**Task details:**
Only the lines from the one with "This screenshot has height=840, width=1400." through the end of the material below belong in the reply; transcribe them exactly.

**Supplied records:**
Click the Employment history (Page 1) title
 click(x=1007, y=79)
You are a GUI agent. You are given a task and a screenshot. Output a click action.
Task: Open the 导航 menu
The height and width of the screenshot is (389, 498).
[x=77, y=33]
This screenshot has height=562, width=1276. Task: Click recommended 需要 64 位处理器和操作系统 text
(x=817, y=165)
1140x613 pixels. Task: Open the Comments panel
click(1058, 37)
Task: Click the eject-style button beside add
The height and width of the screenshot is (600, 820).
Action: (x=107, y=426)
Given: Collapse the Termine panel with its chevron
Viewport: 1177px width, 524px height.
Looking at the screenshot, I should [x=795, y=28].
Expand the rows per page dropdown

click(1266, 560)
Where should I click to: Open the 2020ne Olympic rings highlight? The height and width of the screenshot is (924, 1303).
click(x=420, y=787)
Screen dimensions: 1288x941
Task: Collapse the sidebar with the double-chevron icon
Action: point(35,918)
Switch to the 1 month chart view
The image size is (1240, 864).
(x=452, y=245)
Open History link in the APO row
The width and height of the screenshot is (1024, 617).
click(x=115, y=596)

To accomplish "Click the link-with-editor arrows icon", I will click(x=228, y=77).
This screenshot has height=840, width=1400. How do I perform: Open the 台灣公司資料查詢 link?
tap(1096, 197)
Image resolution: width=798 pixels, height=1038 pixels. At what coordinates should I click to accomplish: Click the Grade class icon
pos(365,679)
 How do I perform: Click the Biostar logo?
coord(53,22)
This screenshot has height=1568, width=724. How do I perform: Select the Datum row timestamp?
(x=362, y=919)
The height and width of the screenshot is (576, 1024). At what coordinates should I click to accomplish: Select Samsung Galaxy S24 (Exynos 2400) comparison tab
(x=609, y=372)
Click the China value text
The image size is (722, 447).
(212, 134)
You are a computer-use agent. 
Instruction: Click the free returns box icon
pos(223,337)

**Solution to the problem:**
This screenshot has height=840, width=1400. How do I perform: Open the 台灣公司資料查詢 link?
tap(1096, 197)
Image resolution: width=798 pixels, height=1038 pixels. At what coordinates should I click to accomplish: Click the Grade class icon
pos(365,679)
 How do I perform: Click the Biostar logo?
coord(53,22)
This screenshot has height=1568, width=724. How do I perform: Select the Datum row timestamp?
(x=362, y=919)
The height and width of the screenshot is (576, 1024). At what coordinates should I click to accomplish: Select Samsung Galaxy S24 (Exynos 2400) comparison tab
(x=609, y=372)
Click the China value text
The image size is (722, 447).
(212, 134)
You are a computer-use agent. 
Instruction: Click the free returns box icon
pos(223,337)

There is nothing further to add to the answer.